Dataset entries
--

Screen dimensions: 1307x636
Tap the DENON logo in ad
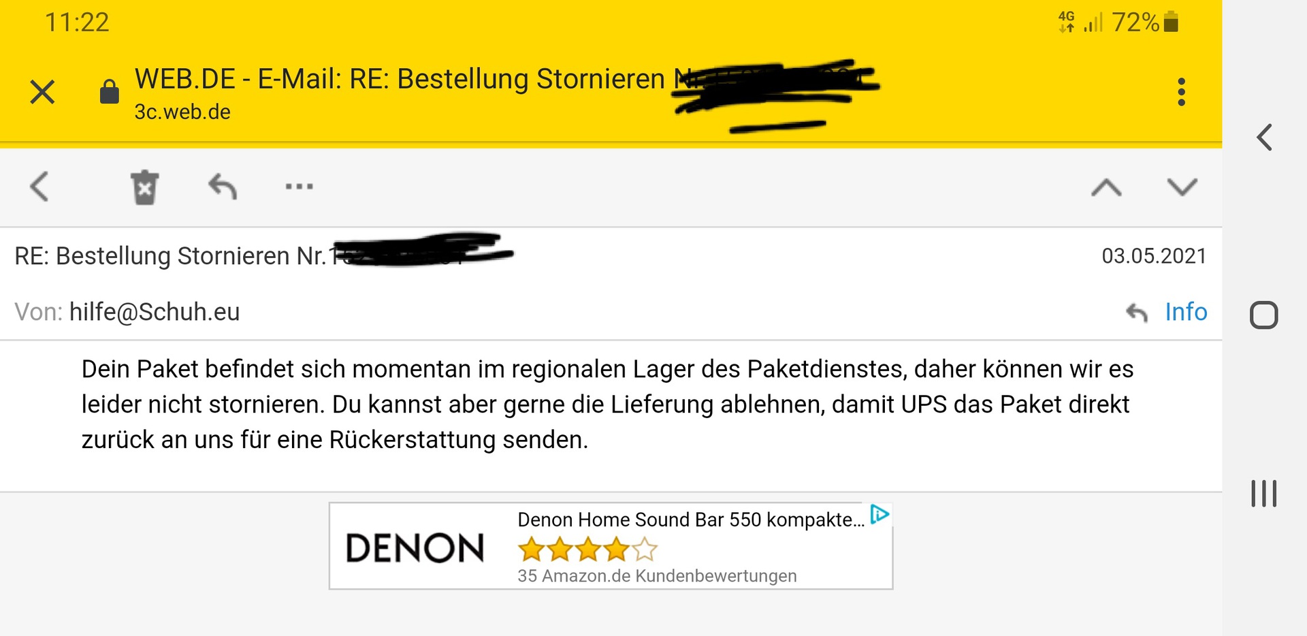coord(415,548)
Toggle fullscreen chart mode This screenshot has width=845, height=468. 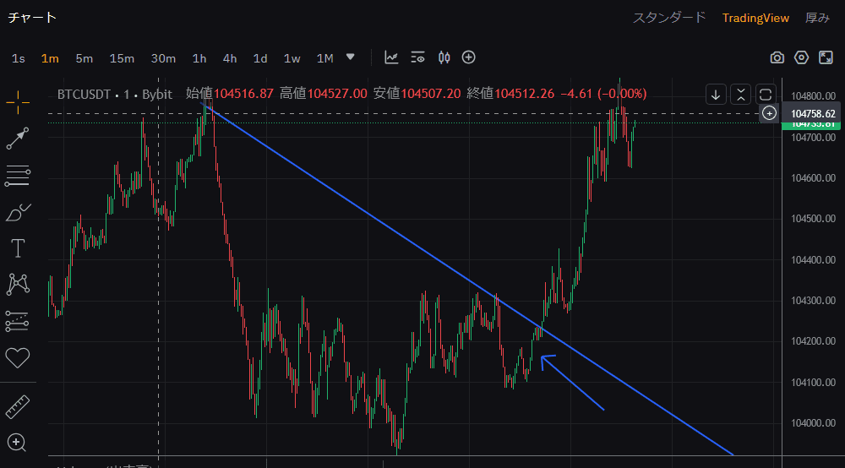click(x=826, y=57)
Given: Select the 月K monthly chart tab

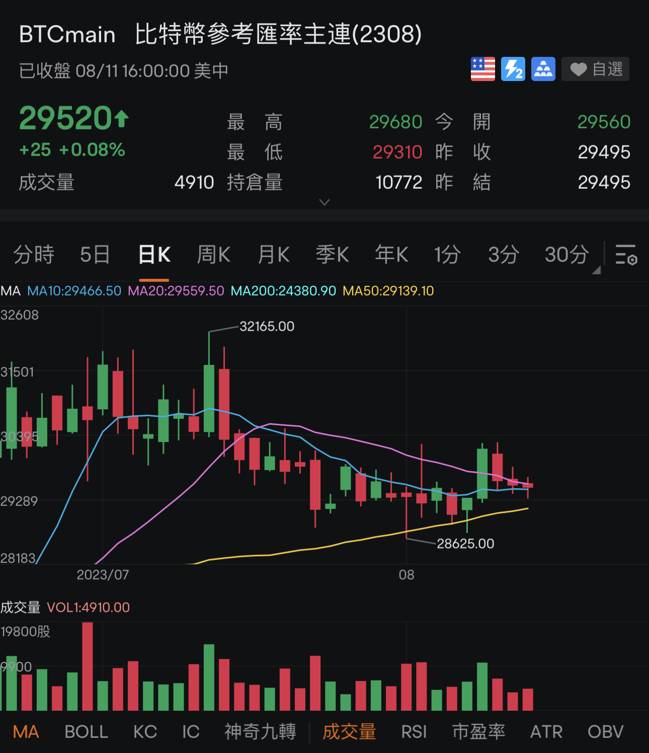Looking at the screenshot, I should point(273,255).
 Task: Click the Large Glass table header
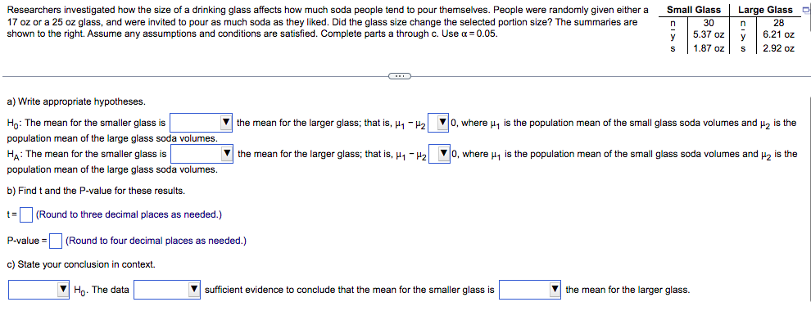click(765, 10)
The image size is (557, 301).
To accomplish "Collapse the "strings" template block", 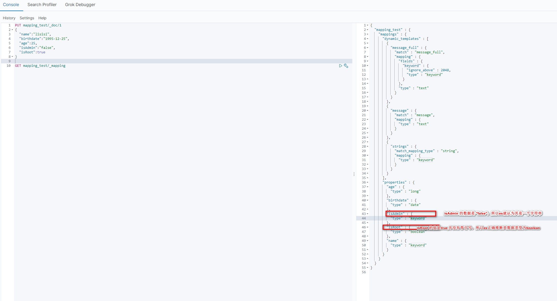I will [x=367, y=146].
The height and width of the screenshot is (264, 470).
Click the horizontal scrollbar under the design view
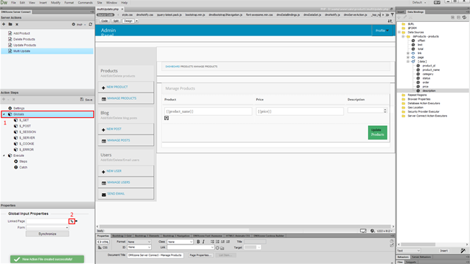point(245,226)
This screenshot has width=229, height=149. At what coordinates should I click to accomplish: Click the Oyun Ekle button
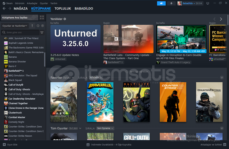click(10, 144)
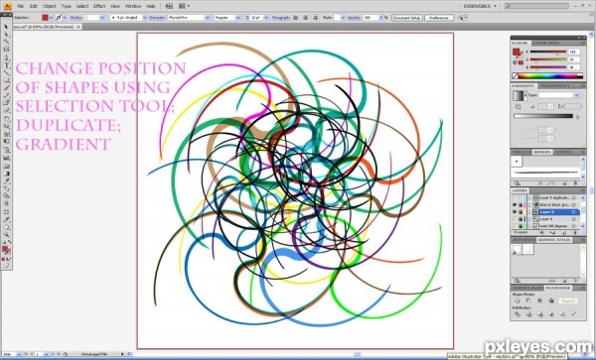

--

Duplicate word for word the lines that run from the one containing "The height and" through the end of the dataset entries, including both ends, and omit the pictures.

● **THE OUTPUT**:
The height and width of the screenshot is (264, 470).
Click the horizontal scrollbar under the design view
point(245,226)
This screenshot has width=229, height=149. At what coordinates should I click to accomplish: Click the Oyun Ekle button
click(10, 144)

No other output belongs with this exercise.